• PROBLEM DESCRIPTION
The answer must be a single number: how many lines of the records below hold the word "will".

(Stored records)
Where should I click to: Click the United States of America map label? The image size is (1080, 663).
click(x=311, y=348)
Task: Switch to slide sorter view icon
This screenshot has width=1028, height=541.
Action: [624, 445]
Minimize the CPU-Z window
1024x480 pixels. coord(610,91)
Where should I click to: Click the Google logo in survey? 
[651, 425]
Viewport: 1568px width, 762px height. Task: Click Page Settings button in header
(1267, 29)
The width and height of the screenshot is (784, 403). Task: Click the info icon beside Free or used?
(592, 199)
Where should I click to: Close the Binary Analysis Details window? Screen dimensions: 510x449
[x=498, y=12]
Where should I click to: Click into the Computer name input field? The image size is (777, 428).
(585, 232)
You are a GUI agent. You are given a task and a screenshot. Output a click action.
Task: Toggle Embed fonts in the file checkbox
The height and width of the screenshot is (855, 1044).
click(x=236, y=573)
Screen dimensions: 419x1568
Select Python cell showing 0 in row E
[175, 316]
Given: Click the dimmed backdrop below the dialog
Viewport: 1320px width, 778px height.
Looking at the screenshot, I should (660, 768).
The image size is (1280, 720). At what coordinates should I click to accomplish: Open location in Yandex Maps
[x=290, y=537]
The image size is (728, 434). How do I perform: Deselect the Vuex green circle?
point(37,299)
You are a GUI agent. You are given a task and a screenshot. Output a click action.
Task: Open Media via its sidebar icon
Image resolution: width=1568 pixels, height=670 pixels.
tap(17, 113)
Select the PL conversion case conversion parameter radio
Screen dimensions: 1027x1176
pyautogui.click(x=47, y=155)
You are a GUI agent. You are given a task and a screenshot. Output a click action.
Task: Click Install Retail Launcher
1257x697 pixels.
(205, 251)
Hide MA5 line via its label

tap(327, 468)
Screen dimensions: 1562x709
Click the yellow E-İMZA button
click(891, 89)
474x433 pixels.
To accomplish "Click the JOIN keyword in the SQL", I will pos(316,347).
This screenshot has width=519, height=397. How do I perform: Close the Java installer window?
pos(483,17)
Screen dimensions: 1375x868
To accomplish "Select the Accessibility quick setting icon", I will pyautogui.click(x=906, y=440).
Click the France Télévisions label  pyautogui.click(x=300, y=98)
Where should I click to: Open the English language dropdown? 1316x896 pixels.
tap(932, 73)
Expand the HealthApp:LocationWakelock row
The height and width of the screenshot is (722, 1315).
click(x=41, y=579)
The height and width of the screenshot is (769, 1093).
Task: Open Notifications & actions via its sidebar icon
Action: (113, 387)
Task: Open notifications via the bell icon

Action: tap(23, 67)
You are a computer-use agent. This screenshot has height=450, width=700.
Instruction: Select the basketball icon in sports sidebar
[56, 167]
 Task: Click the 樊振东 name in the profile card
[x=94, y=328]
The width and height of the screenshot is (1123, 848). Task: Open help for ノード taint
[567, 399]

• REPLY TO THE EXERCISE
2